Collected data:
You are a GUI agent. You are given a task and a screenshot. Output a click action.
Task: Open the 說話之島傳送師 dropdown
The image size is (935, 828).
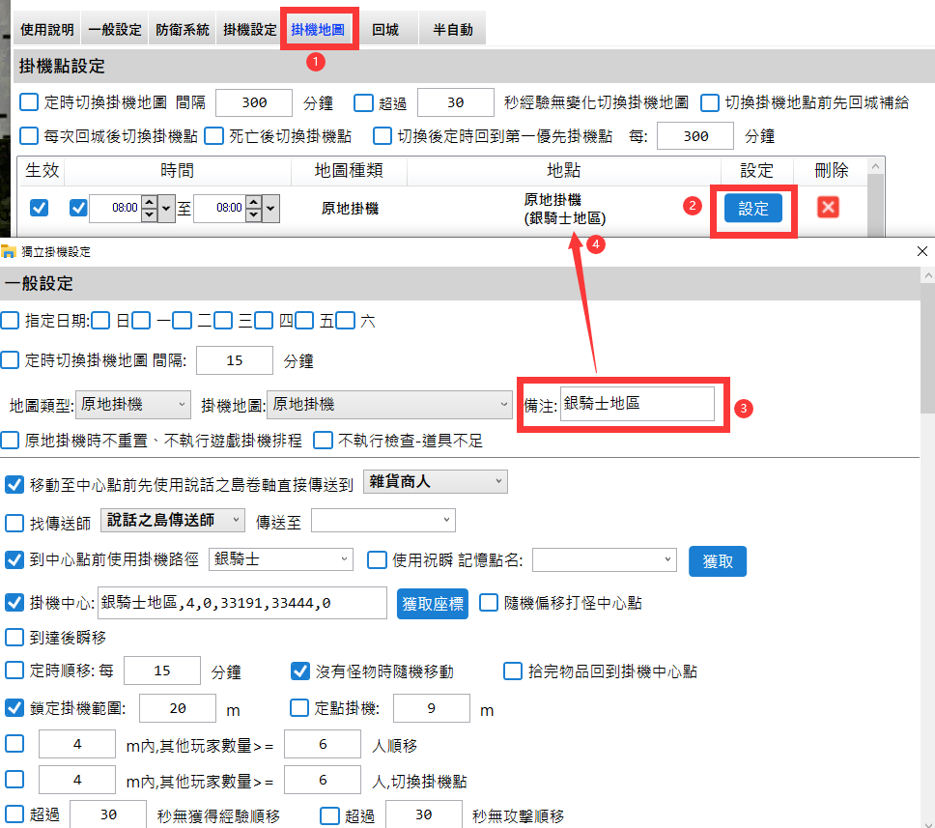click(172, 520)
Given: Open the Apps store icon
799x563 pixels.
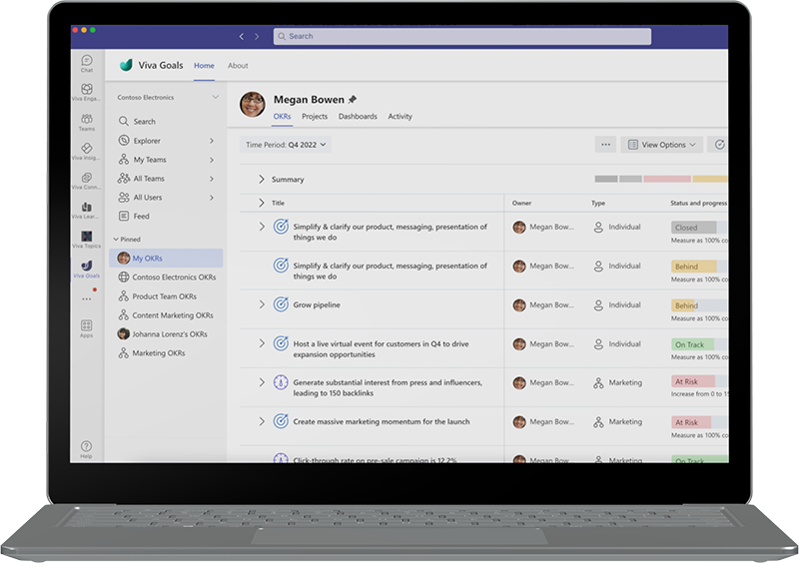Looking at the screenshot, I should click(x=87, y=326).
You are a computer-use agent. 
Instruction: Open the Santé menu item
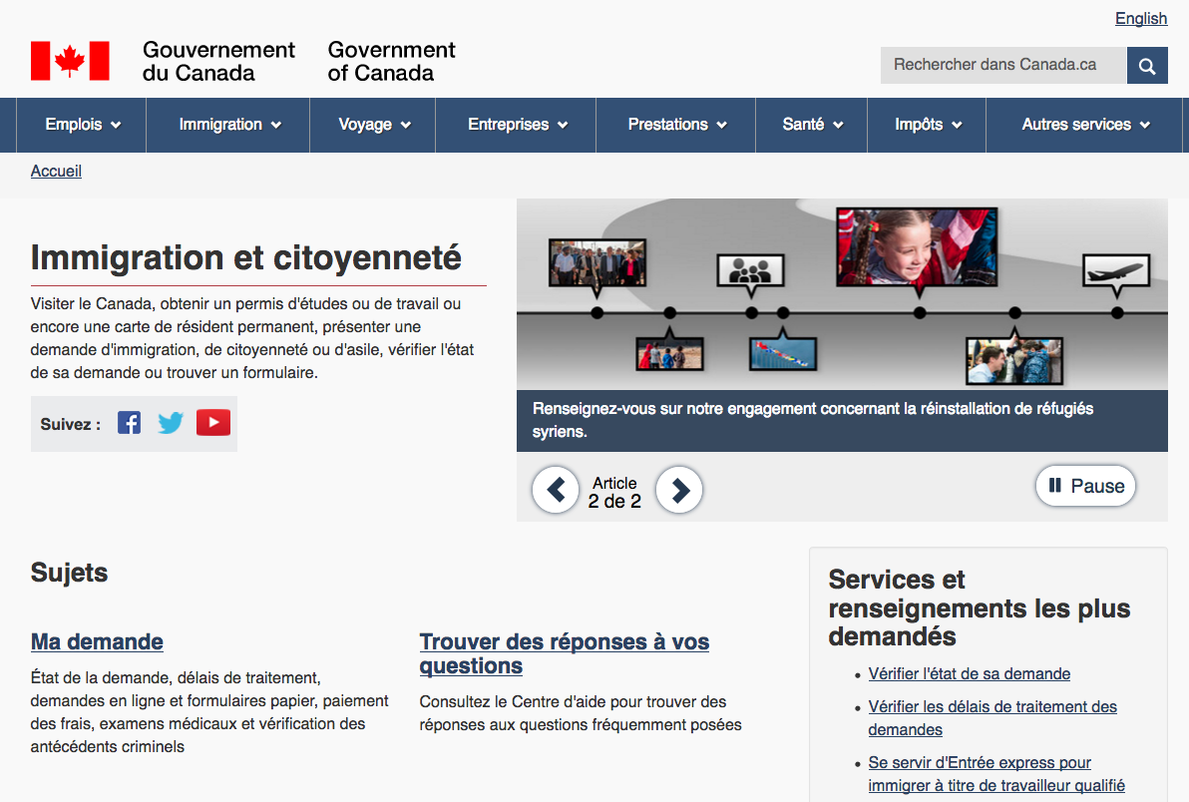click(813, 125)
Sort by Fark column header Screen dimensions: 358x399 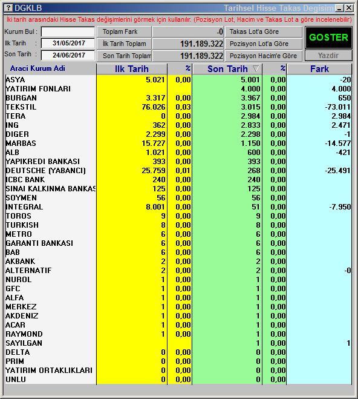tap(319, 69)
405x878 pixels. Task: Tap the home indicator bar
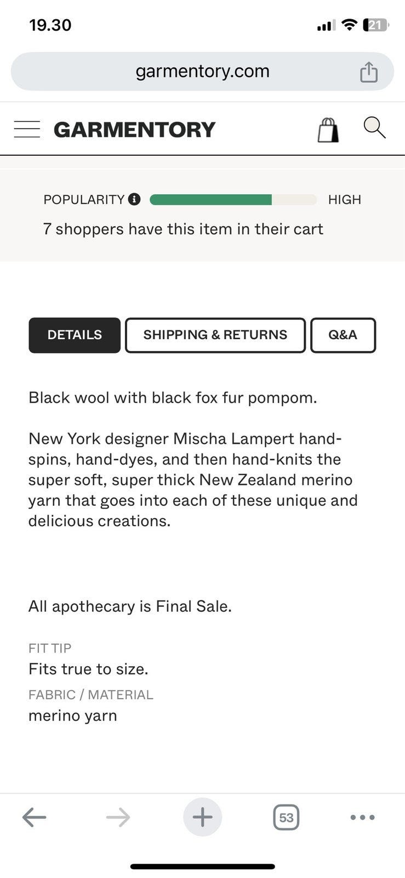[202, 866]
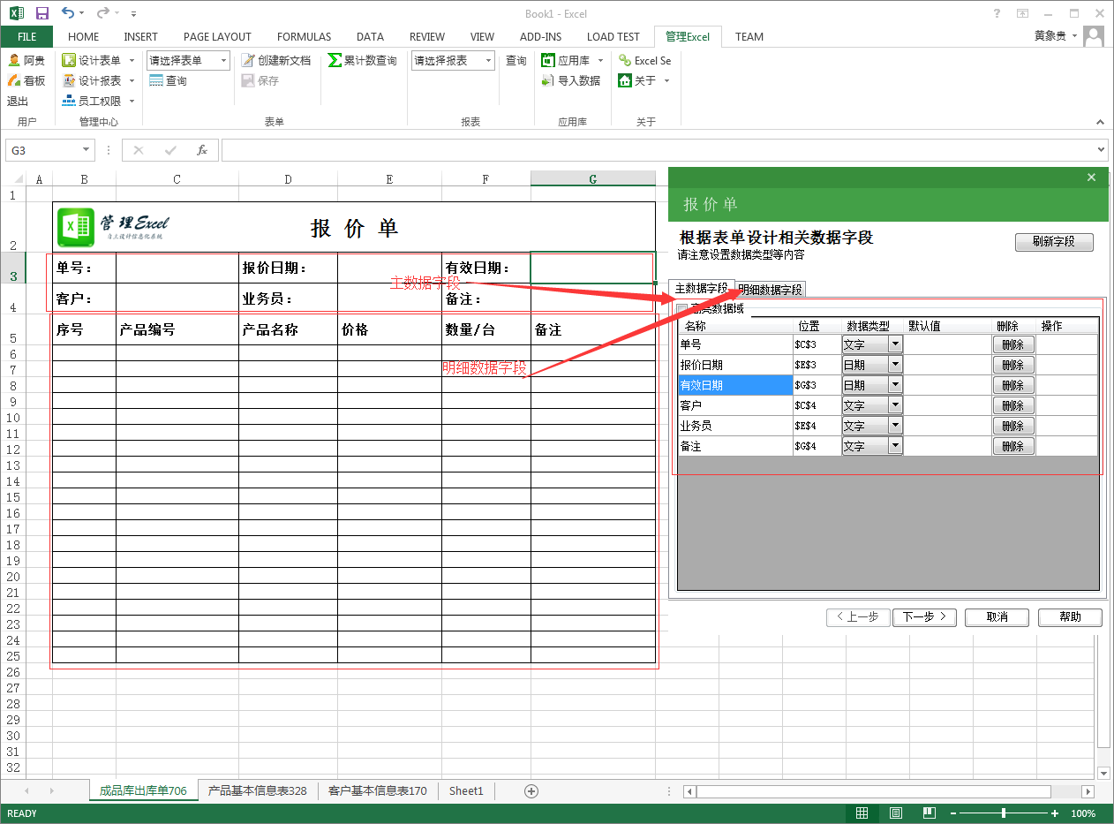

→ Your task
Each line that holds the word "agent" should be extracted from the records.

→ Result of the task
You are a GUI agent. You are given a task and a screenshot. Output a click action.
You are a computer-use agent. 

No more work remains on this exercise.